And there are such recollections associated with the life of Ron Arthur, who died December 5 at the age of 76.

But there also are memories of not-so-good times, of mischief and occasional mayhem, of invisible wounds that Ron carried from his service in the Vietnam War, of difficulties resisting impulsive temptations and avoiding predatory opportunists.

“He could be a little stinker,” says Chris Albert, his closest friend and ally in recent years. “He stood all of 5-4, and I always looked on him as a leprechaun. He was into trickery and he could be mean, but he always had that little glint in his eye.

“You couldn’t stay mad at Ron for long, no matter what he’d done.”

Ronald Barrett Arthur, 1946-2022, was a member of Glendale High School’s Class of 1966. (Yearbook photo)

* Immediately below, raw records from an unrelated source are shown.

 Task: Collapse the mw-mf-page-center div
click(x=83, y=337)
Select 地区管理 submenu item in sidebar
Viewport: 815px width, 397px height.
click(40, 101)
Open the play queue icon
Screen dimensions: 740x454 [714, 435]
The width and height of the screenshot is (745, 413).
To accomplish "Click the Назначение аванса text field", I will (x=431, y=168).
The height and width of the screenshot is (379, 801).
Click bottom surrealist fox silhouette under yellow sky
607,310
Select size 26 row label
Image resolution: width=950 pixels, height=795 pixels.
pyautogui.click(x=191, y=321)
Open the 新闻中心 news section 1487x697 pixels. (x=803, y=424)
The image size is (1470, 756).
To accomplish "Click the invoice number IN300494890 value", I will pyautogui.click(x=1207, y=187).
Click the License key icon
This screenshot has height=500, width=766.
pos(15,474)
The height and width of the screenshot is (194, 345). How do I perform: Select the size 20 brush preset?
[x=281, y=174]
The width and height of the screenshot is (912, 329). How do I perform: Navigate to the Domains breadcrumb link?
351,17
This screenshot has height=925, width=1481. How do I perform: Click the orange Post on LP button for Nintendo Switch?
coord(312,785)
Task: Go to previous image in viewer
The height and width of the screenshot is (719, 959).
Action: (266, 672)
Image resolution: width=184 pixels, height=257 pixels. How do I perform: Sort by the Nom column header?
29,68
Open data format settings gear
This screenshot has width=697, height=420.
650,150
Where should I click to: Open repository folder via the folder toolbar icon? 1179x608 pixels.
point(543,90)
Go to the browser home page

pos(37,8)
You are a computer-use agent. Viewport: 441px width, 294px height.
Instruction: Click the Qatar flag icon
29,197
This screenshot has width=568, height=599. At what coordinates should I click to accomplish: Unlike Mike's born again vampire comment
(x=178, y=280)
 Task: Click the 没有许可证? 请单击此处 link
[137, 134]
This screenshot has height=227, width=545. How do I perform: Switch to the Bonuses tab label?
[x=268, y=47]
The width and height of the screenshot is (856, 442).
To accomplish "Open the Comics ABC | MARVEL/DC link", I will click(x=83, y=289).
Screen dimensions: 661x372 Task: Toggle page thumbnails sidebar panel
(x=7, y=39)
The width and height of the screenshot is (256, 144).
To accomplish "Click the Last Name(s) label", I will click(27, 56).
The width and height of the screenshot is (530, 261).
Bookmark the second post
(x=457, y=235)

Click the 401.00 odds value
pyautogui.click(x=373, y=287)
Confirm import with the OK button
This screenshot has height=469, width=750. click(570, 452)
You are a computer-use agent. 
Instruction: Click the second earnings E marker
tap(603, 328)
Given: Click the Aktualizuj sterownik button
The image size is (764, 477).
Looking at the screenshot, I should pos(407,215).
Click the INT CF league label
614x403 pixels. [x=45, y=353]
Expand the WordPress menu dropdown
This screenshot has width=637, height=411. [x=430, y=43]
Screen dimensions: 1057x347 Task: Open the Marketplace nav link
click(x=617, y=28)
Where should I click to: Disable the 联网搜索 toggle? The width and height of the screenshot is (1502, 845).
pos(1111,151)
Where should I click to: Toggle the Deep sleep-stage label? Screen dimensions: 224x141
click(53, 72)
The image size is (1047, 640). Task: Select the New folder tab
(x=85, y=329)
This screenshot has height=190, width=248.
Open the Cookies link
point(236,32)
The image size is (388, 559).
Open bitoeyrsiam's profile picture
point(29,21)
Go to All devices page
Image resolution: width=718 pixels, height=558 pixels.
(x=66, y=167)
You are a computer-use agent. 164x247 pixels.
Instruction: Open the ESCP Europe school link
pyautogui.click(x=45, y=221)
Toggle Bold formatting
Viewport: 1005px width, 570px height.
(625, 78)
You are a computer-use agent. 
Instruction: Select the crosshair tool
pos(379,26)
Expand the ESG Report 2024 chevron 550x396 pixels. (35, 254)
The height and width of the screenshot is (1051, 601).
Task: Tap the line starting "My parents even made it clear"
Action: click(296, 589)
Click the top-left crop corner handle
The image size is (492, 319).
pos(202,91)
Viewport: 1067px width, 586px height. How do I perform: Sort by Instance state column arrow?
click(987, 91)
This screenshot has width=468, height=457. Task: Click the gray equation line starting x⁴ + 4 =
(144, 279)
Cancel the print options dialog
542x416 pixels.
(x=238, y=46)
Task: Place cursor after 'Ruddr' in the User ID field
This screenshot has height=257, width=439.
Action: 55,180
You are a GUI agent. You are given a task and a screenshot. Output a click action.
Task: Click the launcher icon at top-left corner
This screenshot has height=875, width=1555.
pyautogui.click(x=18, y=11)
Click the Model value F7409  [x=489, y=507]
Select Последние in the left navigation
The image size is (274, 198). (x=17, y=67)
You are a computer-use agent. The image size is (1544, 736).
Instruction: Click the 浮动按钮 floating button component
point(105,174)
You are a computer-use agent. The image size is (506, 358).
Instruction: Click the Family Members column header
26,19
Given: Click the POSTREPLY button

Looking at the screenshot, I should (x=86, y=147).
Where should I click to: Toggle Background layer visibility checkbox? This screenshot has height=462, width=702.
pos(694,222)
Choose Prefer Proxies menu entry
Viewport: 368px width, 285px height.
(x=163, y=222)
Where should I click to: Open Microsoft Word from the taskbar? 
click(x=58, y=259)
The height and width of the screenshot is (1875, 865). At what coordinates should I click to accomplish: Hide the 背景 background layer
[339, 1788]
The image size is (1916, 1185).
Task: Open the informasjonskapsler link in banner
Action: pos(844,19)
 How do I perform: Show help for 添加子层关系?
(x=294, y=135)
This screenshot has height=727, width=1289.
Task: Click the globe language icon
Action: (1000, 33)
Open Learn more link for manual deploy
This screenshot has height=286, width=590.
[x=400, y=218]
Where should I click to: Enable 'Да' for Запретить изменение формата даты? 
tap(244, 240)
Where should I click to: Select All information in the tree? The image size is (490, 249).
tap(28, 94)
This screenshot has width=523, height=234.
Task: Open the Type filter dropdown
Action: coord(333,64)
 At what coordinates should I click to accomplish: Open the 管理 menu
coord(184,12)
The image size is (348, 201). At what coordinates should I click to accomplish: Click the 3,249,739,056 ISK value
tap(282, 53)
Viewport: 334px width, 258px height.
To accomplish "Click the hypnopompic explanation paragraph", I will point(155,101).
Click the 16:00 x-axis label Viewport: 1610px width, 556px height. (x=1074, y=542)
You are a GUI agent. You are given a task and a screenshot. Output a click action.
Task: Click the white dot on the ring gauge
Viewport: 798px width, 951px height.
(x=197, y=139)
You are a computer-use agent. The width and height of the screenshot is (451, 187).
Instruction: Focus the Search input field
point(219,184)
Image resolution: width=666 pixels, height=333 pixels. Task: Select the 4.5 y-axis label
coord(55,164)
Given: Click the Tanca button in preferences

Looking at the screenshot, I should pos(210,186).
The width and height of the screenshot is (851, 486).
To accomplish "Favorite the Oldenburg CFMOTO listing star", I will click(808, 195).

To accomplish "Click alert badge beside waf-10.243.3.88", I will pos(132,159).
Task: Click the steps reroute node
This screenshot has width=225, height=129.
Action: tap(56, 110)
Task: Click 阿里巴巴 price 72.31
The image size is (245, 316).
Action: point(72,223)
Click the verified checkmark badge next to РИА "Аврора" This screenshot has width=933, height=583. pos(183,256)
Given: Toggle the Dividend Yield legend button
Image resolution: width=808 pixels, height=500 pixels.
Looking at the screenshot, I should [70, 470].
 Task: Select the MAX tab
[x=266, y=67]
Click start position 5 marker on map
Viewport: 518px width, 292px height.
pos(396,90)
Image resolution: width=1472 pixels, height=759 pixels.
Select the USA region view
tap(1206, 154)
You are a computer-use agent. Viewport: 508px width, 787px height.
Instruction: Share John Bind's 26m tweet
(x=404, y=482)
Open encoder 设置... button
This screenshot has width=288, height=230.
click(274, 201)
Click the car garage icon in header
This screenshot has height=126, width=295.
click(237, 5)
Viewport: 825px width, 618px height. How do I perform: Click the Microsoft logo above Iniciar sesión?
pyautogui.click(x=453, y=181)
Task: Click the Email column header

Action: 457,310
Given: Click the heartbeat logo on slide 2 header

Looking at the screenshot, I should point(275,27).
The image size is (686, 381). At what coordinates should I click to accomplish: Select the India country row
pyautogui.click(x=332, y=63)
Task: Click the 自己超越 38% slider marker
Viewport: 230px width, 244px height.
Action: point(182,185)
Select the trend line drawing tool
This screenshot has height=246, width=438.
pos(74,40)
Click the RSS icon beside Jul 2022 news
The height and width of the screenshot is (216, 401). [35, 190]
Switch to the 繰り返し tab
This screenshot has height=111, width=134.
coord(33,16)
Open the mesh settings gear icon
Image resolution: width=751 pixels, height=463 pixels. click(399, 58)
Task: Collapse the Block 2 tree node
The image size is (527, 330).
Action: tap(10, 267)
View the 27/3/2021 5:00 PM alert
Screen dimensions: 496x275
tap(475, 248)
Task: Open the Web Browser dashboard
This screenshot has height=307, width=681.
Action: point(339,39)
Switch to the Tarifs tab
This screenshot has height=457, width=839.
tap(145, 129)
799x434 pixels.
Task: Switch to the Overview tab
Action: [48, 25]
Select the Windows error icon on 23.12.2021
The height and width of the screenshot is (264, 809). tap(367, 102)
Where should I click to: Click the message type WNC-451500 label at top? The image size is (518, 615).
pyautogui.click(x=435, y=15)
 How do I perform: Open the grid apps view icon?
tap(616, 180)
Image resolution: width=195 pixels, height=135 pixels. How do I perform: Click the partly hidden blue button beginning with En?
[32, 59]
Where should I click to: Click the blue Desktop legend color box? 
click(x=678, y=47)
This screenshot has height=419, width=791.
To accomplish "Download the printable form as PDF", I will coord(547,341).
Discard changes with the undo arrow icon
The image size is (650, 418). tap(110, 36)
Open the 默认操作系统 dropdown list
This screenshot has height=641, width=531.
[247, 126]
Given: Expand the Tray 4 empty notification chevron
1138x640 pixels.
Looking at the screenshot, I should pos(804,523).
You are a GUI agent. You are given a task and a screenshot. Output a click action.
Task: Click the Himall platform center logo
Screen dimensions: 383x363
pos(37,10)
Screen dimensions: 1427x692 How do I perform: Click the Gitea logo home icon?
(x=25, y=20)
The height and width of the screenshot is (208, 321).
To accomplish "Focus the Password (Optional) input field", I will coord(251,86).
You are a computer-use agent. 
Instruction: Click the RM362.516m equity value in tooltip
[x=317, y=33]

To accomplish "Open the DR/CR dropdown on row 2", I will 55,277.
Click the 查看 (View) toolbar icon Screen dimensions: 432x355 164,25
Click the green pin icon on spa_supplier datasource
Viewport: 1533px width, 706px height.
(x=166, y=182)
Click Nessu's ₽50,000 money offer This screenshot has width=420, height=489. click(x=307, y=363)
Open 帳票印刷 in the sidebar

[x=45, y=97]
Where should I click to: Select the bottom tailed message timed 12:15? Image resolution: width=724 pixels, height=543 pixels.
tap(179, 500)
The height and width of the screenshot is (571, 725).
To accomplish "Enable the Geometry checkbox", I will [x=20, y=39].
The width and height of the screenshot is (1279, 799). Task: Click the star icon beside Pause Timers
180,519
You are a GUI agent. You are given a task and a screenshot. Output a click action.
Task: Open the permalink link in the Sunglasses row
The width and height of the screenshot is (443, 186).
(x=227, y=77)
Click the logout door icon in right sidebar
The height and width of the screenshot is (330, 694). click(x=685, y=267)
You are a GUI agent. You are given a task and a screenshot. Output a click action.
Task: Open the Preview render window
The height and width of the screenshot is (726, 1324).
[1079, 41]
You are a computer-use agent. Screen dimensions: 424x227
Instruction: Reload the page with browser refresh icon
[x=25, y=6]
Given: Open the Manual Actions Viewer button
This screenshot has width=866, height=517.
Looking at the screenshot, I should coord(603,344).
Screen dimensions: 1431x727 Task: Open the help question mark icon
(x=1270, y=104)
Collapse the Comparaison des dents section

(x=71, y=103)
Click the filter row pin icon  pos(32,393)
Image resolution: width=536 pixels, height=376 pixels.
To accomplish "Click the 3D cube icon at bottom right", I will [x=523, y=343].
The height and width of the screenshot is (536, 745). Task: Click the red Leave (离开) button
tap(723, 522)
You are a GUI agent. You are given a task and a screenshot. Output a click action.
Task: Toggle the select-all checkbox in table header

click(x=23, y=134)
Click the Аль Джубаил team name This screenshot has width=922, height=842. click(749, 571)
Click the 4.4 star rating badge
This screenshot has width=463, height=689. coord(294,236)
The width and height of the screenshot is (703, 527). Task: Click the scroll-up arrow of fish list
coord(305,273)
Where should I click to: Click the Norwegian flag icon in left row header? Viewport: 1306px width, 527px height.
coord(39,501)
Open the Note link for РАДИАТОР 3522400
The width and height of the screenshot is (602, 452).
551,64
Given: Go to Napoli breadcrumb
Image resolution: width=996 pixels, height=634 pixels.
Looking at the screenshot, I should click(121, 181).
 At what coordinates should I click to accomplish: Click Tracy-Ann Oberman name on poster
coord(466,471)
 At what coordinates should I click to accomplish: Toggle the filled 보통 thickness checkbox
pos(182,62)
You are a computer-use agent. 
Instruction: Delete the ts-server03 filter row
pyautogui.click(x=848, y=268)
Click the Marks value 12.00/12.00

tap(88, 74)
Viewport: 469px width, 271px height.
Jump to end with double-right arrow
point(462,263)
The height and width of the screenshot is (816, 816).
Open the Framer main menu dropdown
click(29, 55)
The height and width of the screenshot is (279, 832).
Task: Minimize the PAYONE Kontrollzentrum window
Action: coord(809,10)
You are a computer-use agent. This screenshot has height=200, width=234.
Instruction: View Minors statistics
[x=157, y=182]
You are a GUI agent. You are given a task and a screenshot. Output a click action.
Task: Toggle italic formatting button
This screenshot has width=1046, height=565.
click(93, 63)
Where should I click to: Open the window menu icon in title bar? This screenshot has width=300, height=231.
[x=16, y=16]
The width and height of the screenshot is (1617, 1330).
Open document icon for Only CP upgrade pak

John Sellars says those characteristics were evident back when they attended Glendale High School in the mid-1960s: “You never knew which Ron would show up on a given day. He could be combative, and he was hard to deal with some of the time. But he’d give you the shirt off his back in the next minute.”

Joan Bowen knew Ron through his postings on Facebook about their shared interest in gardening. She only met him in-person once, but nonetheless she felt compelled to attend his December 15th funeral.

“Ron could be so funny on Facebook, talking about flowers, posting pretty photographs — and then next thing he’d be cussing about something,” says Bowen. “I had a brother who served in Vietnam, so I thought the right thing to do was to be here for him today.”

Taylor Sparks, whose house is directly across East Chestnut from Ron’s, marveled at his neighbor’s green thumb, and at the contrast it provided to Ron’s sometimes ornery personality:

“He had the most beautiful flowers I’ve ever seen. It was a treat every time I walked out my front door to see the amazing colorful flowers that he grew. It was quite a juxtaposition.”

An only child, Arthur and his family moved to Springfield in 1956

Ron was born in Gassville, Ark., the only child of Barrett and Ida Lou Arthur. The family moved from Mountain Home, Ark., to Springfield in 1956, and over the next 16 years lived in residences on South Fort Avenue, East Walnut Street and South Prince Lane, supported by Barrett Arthur’s job as a meat salesman.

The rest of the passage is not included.